SUPPLIED TEXT

..............................

Objectives
Cost-effectiveness thresholds inform whether health interventions represent good value for money, yet their use varies across countries. This study compares thresholds cited in published cost-effectiveness analyses (CEAs) in the United States with those in countries designated as the Most Favored Nations (MFNs) under the 2025 President’s Executive Order on prescription drug pricing.
Methods
We analyzed 6,876 cost-per-QALY studies published between 1979 and 2023 from the Tufts CEA Registry. We standardized thresholds as multiples of each country’s GDP per capita, and used logistic regression to estimate the probability of citing a threshold >1X GDP per capita, adjusting for region, intervention type, disease area, and study period.

..............................

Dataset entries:
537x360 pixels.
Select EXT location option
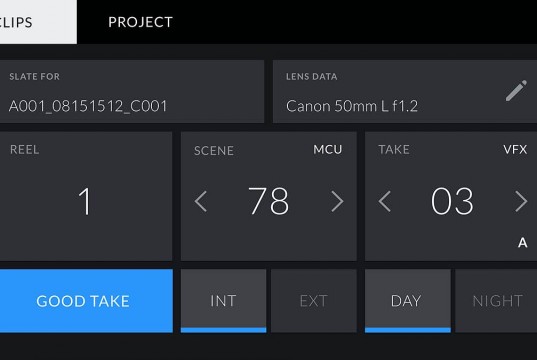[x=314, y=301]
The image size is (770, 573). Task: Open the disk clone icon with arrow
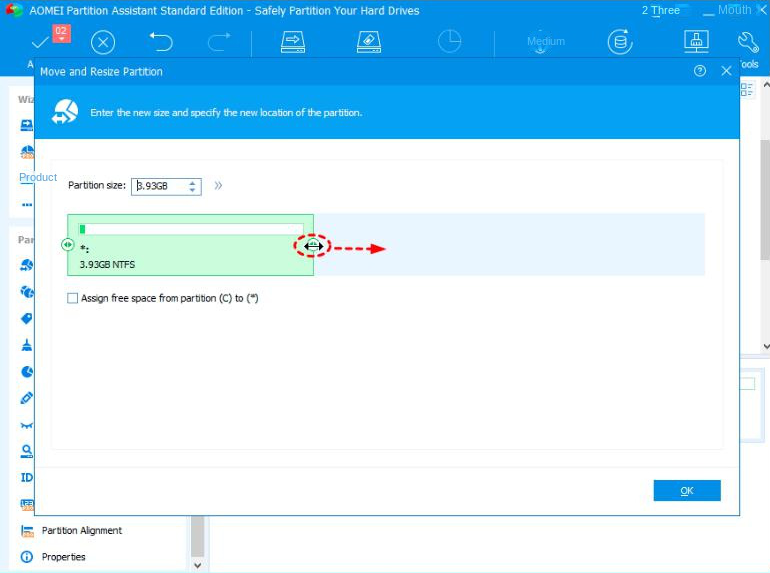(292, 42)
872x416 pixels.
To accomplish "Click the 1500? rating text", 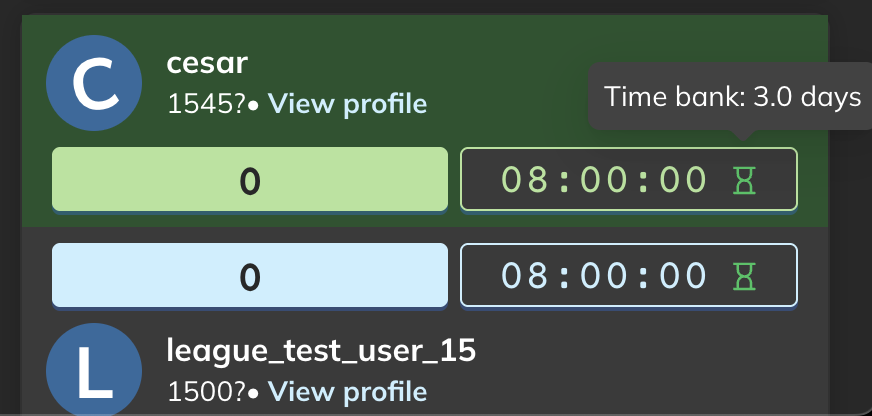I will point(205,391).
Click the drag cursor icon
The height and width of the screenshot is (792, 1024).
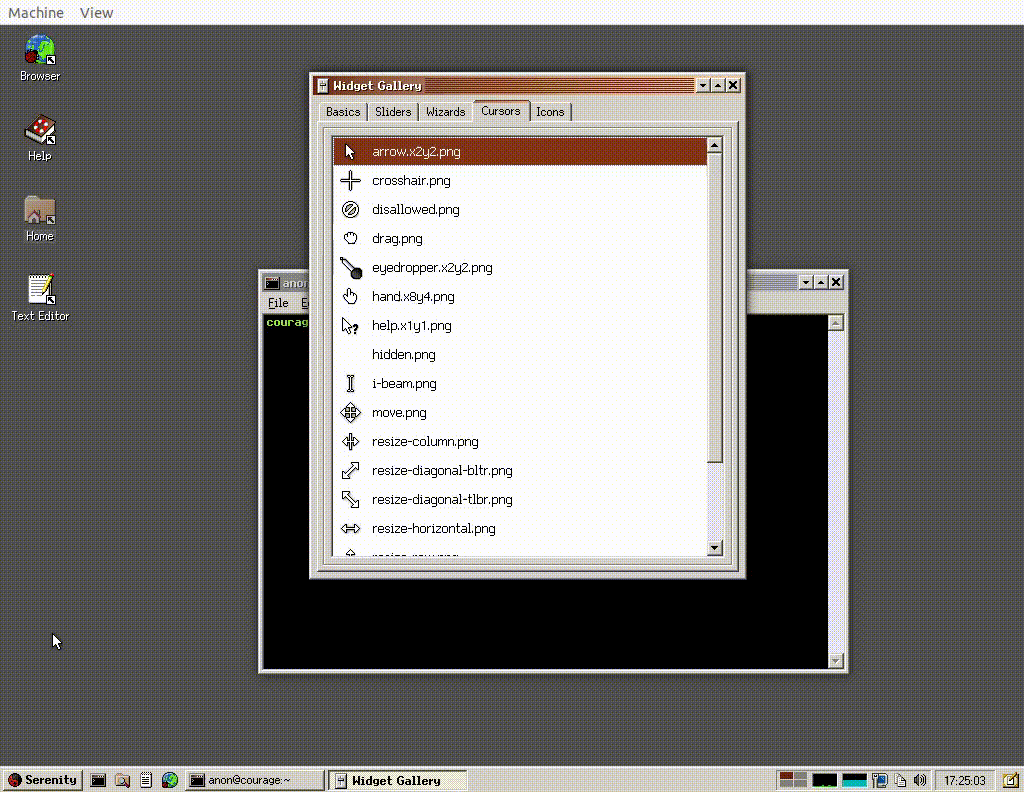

..............................

TASK SET
A. Answer each question from the summary of the cost-effectiveness threshold study.
(i) Which registry supplied the studies that were analyzed?
(ii) Under which 2025 document are the Most Favored Nations designated?
(iii) How many cost-per-QALY studies were analyzed?
B. Decide whether each statement agrees with the summary of the cost-effectiveness threshold study. Give yes or no, and quote the words that decide it.
(i) Thresholds were standardized as multiples of each country's GDP per capita.
(ii) The analyzed studies were published between 1990 and 2023.
(iii) The logistic regression adjusted for patient age.
C. Continue the summary of the cost-effectiveness threshold study, starting after its last sentence.

EXERCISE RESULTS
A.
(i) The Tufts CEA Registry.
(ii) The 2025 President’s Executive Order on prescription drug pricing.
(iii) 6,876.

B.
(i) Yes: "We standardized thresholds as multiples of each country’s GDP per capita"
(ii) No: "published between 1979 and 2023"
(iii) No: "adjusting for region, intervention type, disease area, and study period"

C.
Results
Over time, MFN studies shifted toward citing lower thresholds, whereas U.S. thresholds consistently cited thresholds >1X GDP per capita. After adjusting for other factors, MFN studies were less likely to cite higher thresholds than U.S. studies. Cancer-related CEAs and CEAs of pharmaceutical interventions were more likely to cite higher thresholds.
Conclusions
CEAs in the U.S. and peer high-income nations cite remarkably different thresholds, with MFNs citing lower value benchmarks over time. Policymakers should be cautious about adopting pricing policies that would implicitly subject U.S. pharmaceutical spending to benchmarks developed in different institutional and fiscal contexts.